**TEXTO**
_____
QUANDO A GIRAFA VOOU


Adorava balões a gás. Naquela época vendiam em pontos de ônibus e praças. Certa vez amarrei um deles a uma pequena girafa de plástico para que eu pudesse descansar o dedo da linha amarrada. A torneira do quintal estava aberta e a água corria. Distraído, vi a girafa voar a uma altura que eu já não mais alcançaria. Chorei. Acompanhei seu voo de balão até que a vista não pudesse mais alcançar.

terça-feira, 8 de junho de 2010

O ELEFANTE VERMELHO

Em meados na década de 80, acompanhado da turma do Jardim de infância, visitei o Zoológico da Quinta da Boa Vista. Quando de volta ao Colégio, inspirados pelo passeio, foi sugerido pela professora Tia Mônica que representássemos o animal que mais gostamos com massinha de modelar. Fiz um pequeno elefante vermelho. Começando pelo tronco em forma de cilindro, adicionei as pernas, o rabinho, a cabeça e, por último, a tromba e as orelhas. Provavelmente não era a primeira vez que modelava um elefante, pois, em casa, passávamos muito tempo brincando com argila com nosso pai. Tia Mônica saiu da sala com o elefantinho e voltou em seguida com o diretor e várias outras professoras que me levaram para uma sala ao lado. Com um monte de massinha na mesa, pediram que eu fizesse novamente o elefante, provavelmente por não acreditarem que aquela modelagem fosse minha. Chorei muito e, obviamente, recusei. Não sei porque essa história não se apagou da minha memória, visto que eu tinha mais ou menos uns quatro anos e hoje não trago nenhum trauma com massinhas nem elefantes. Se eles guardaram esse elefantinho vermelho no Colégio, deve ter a assinatura de Tia Mônica.
_____
**INFORMAÇÕES EXIBIDAS**
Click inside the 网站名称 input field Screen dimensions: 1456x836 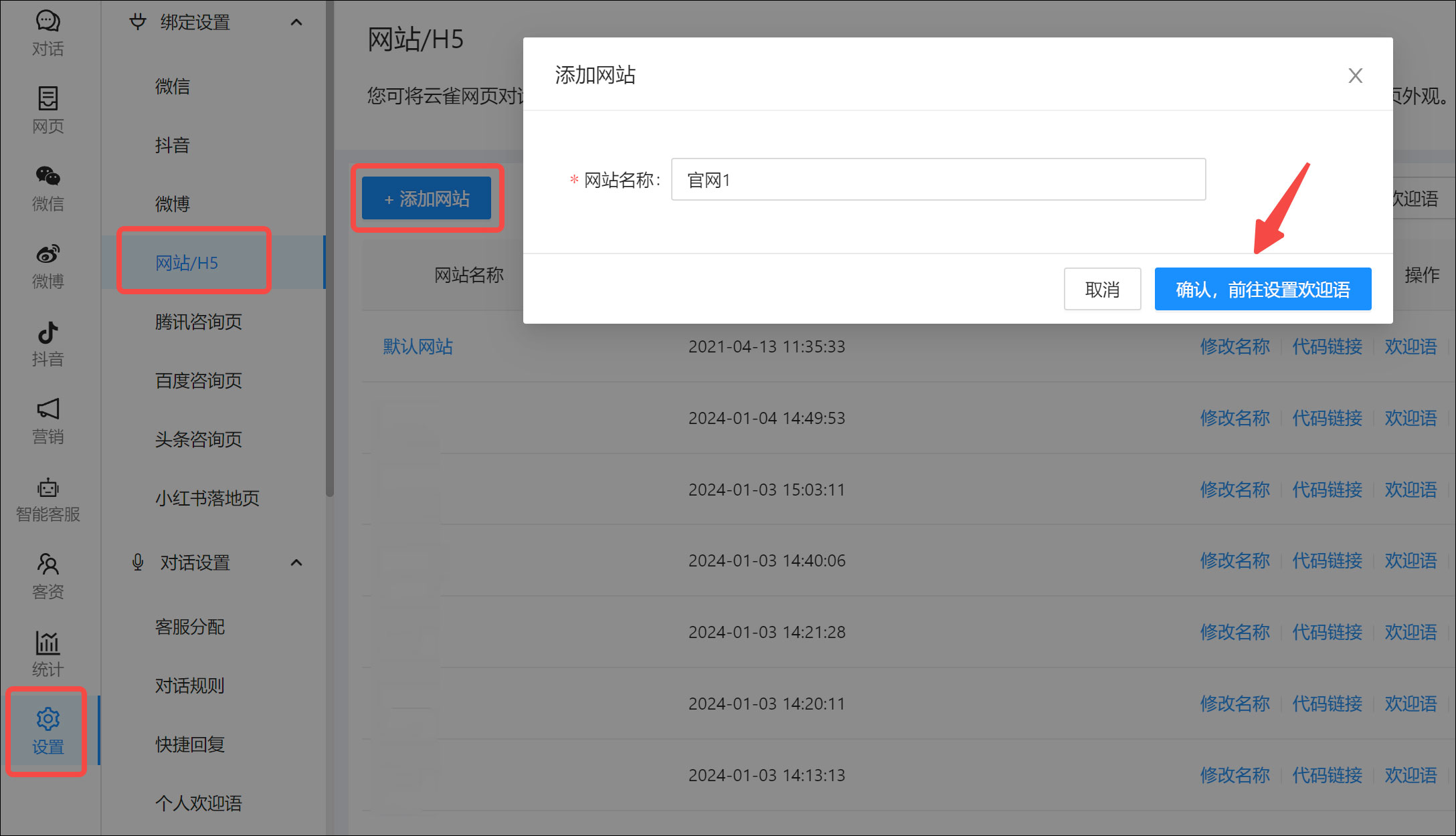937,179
_____
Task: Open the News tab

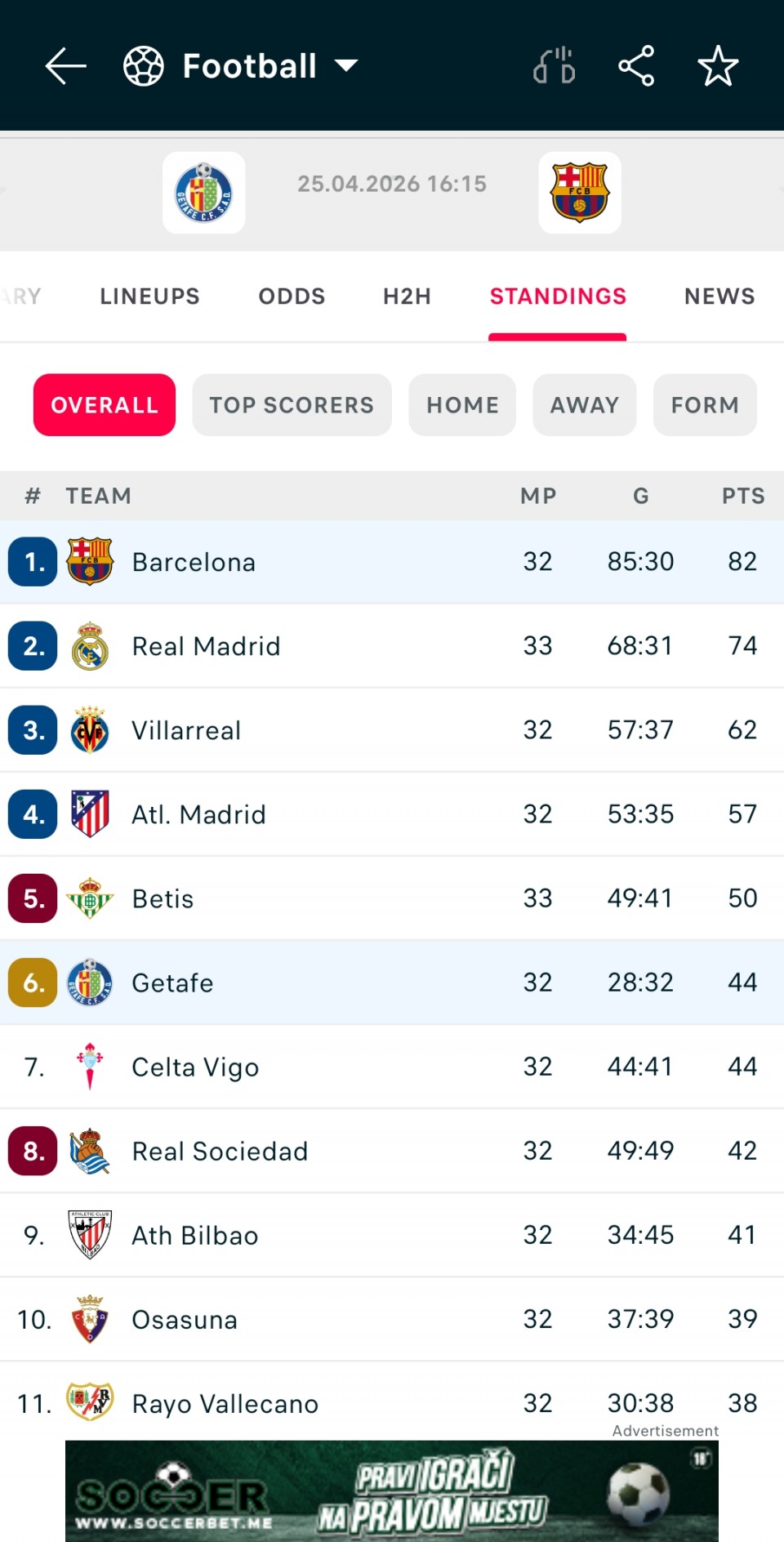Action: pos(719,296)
_____
**OBJETIVO DA TAREFA**
Copie de novo o trecho do texto entre "QUANDO A GIRAFA" e "pudesse mais alcançar.", incluindo os dois, trocando "quintal" por "jardim".

**RESPOSTA DA TAREFA**
QUANDO A GIRAFA VOOU


Adorava balões a gás. Naquela época vendiam em pontos de ônibus e praças. Certa vez amarrei um deles a uma pequena girafa de plástico para que eu pudesse descansar o dedo da linha amarrada. A torneira do jardim estava aberta e a água corria. Distraído, vi a girafa voar a uma altura que eu já não mais alcançaria. Chorei. Acompanhei seu voo de balão até que a vista não pudesse mais alcançar.